[The records]
==========

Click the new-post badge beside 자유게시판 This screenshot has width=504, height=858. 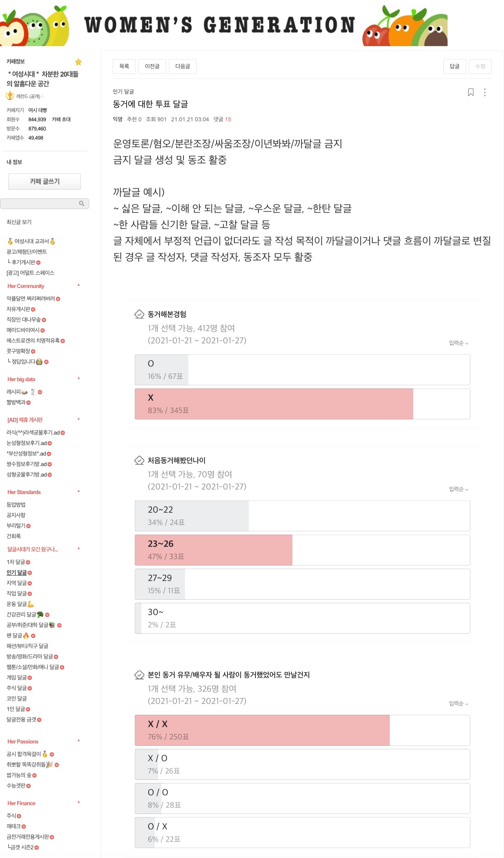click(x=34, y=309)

==========

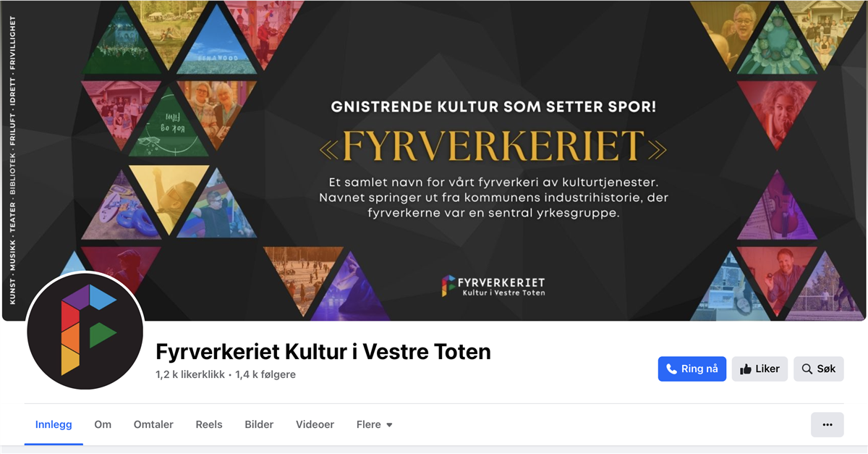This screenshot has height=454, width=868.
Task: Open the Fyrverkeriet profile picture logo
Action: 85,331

==========

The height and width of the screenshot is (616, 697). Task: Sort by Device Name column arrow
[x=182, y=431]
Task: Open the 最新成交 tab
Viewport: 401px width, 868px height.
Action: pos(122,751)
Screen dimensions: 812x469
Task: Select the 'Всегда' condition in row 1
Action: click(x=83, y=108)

==========

[What is needed]
Using the records above, restate word for word the lines from the one with "The height and" through the one with "Task: Open the 最新成交 tab", both included.

[Answer section]
The height and width of the screenshot is (616, 697). Task: Sort by Device Name column arrow
[x=182, y=431]
Task: Open the 最新成交 tab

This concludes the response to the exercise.